Martin Dufour de Lambton pourrait rester derrière les barreaux encore plusieurs mois.

Gestes sexuels sur une mineure: Dufour déjoué par un tic nerveux

Martin Dufour de Lambton pourrait rester derrière les barreaux encore plusieurs mois.
Devant le juge Conrad Chapdelaine de la Cour du Québec, il a plaidé coupable, lundi, à plusieurs accusations de nature sexuelle qu'il a commises sur une longue période.
L'individu de 48 ans a plaidé coupable à des accusations de production de pornographie juvénile, de voyeurisme, d'incitation à des contacts sexuels, à des contacts sexuels ainsi qu'à la possession de pornographie juvénile.
Le délinquant sexuel de Lambton a reconnu avoir filmé une enfant entre 2008 et 2016 à son insu.
C'est un des collègues de travail de Dufour qui a découvert par hasard la clé USB contenant le matériel compromettant.

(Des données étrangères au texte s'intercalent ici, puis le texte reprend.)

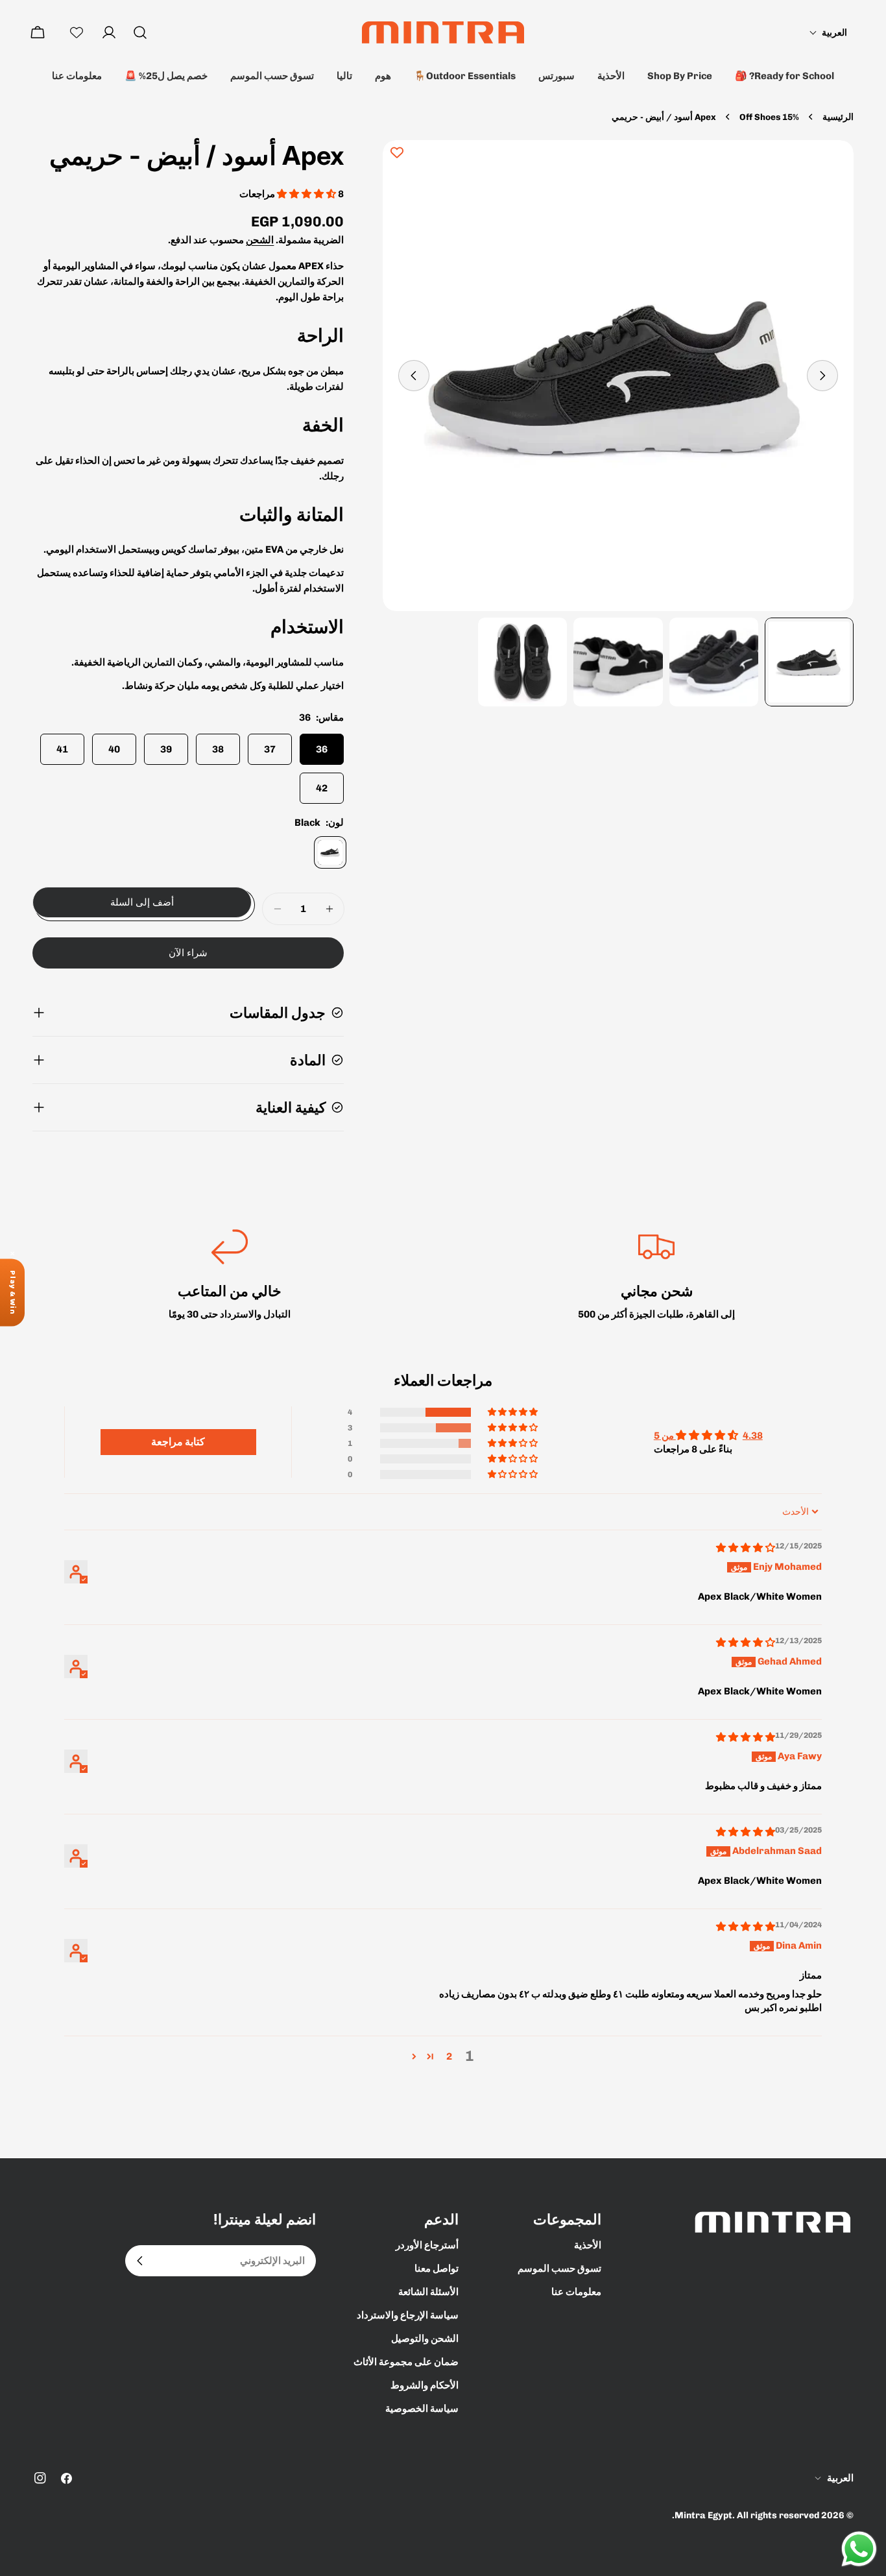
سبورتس (556, 76)
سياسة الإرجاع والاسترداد (408, 2315)
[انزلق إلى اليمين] (413, 375)
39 (166, 749)
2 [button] (449, 2056)
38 (218, 749)
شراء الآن (188, 952)
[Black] (330, 852)
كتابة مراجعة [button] (178, 1442)
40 (114, 749)
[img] (745, 1548)
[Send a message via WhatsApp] (859, 2549)
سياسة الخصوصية (422, 2408)
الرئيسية (838, 117)
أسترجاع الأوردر (427, 2245)
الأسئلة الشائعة (428, 2292)
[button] (828, 32)
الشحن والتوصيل (425, 2338)
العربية (840, 2478)
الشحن (260, 240)
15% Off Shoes (769, 117)
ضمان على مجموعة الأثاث (406, 2362)
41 (62, 749)
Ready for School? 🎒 (784, 76)
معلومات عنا (77, 76)
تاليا (344, 76)
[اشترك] (140, 2260)
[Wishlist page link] (76, 32)
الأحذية (611, 76)
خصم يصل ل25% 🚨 (166, 76)
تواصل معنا (436, 2268)
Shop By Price (679, 76)
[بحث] (140, 32)
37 (270, 749)
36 (322, 749)
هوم (383, 76)
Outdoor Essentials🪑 (465, 76)
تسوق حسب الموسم (272, 76)
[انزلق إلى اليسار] (822, 375)
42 (322, 788)
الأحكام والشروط (424, 2385)
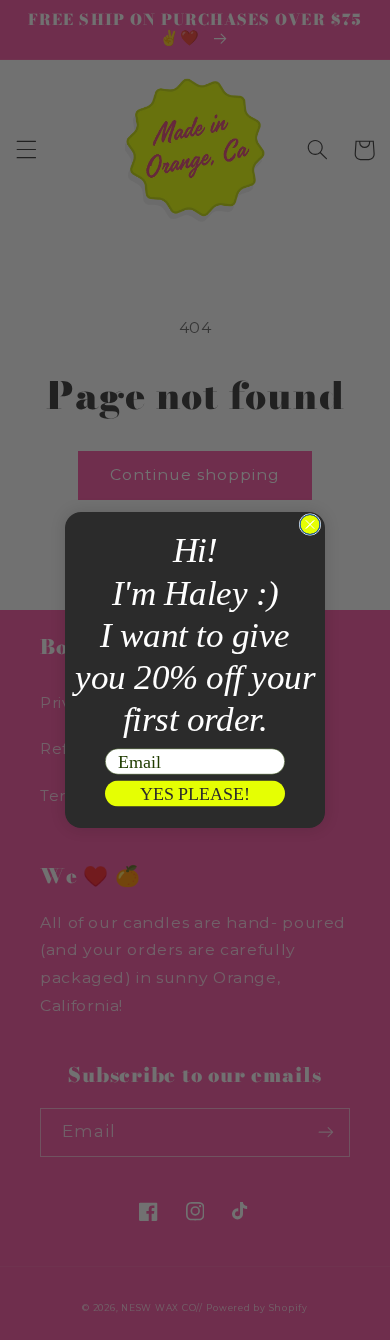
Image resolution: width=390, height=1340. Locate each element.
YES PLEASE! (195, 793)
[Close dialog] (310, 525)
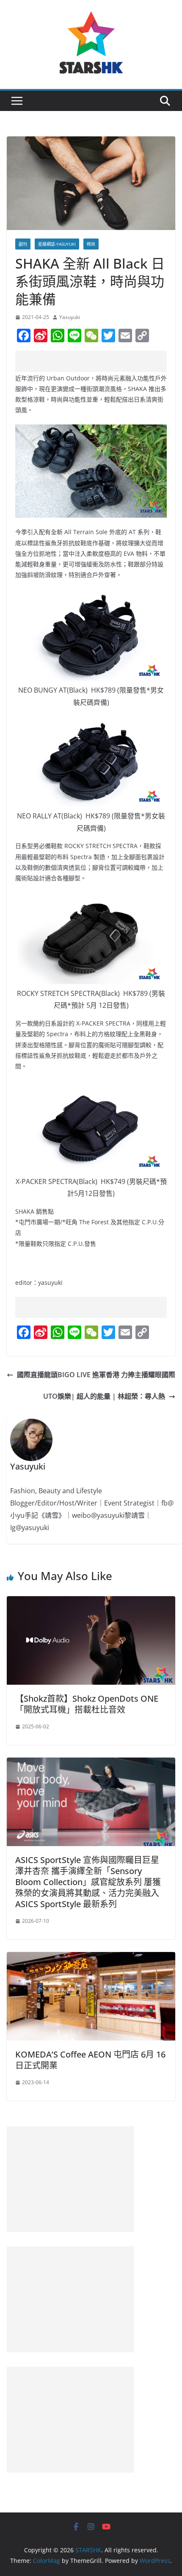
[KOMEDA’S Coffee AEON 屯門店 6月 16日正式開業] (91, 1958)
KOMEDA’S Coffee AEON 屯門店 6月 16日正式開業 (90, 2060)
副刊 (23, 244)
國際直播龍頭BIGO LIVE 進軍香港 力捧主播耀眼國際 (96, 1374)
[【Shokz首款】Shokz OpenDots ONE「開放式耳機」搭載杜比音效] (91, 1602)
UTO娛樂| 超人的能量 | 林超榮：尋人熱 (104, 1396)
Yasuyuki (69, 317)
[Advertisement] (98, 361)
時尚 (91, 244)
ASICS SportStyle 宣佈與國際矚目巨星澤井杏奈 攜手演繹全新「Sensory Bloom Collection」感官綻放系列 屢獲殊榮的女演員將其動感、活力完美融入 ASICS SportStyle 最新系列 (88, 1882)
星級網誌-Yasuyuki (57, 244)
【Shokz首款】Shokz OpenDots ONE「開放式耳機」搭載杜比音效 (86, 1704)
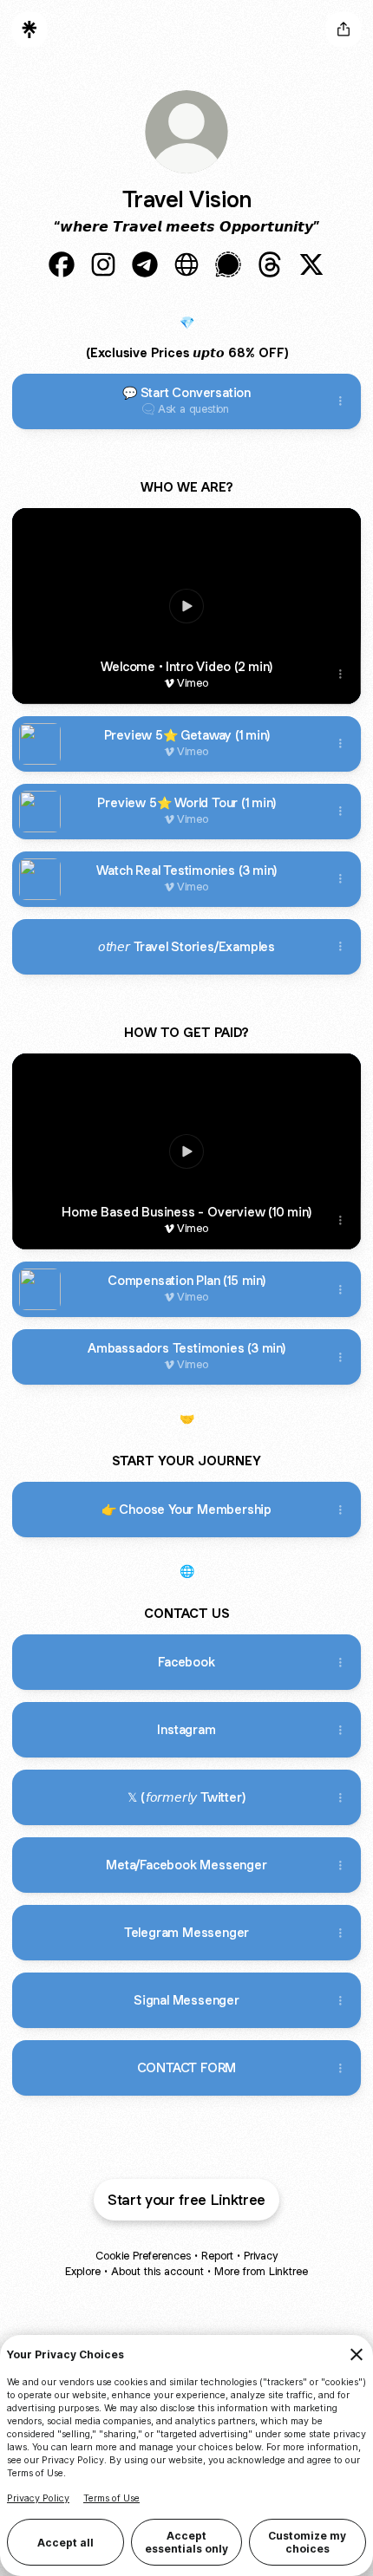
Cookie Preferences (143, 2255)
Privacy (261, 2255)
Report (217, 2255)
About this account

Intrigué par des documents vidéo, le collègue de cet employé de la municipalité d'Adstock a ouvert un premier fichier. Il a vite constaté le caractère inapproprié des documents. Il a avisé son supérieur, qui a contacté la Sûreté du Québec. La clé USB contenait plusieurs preuves de la participation de Dufour aux gestes sexuels sur une mineure.
Déjoué par un tic nerveux
C'est un tic nerveux de l'individu qui a confirmé qu'il s'agissait bel et bien de Martin Dufour.
La perquisition du cellulaire de Dufour a permis de découvrir une application téléchargée par ce dernier qui lui permettait d'accéder à distance aux caméras qui lui servaient à épier sa victime.
Lorsque rencontrée par les policiers, la jeune victime a confirmé les gestes troublants de Dufour.
Interrogé par le juge à savoir s'il reconnaissait les faits relatés par la procureure aux poursuites criminelles Me Isabelle Dorion, Dufour a répondu « Oui, monsieur ».
Me Dorion doit rencontrer la victime au dossier et ses parents au cours des prochains jours avant de discuter de la peine à imposer à Dufour avec l'avocat de la défense Me Jean-Guillaume Blanchette.
Martin Dufour est détenu depuis son arrestation dans cette affaire en avril 2017.
Les observations sur la peine dans ce dossier se dérouleront le 3 juillet prochain.
Une peine minimale d'une année de prison doit être imposée pour la production de pornographie juvénile, mais la sentence pourrait être beaucoup plus longue.
Dix-huit mois de prison pour Ines Munizaba
L'auteure du vol qualifié à la station-service Ultramar de la rue Dunant de Sherbrooke purgera 18 mois de prison.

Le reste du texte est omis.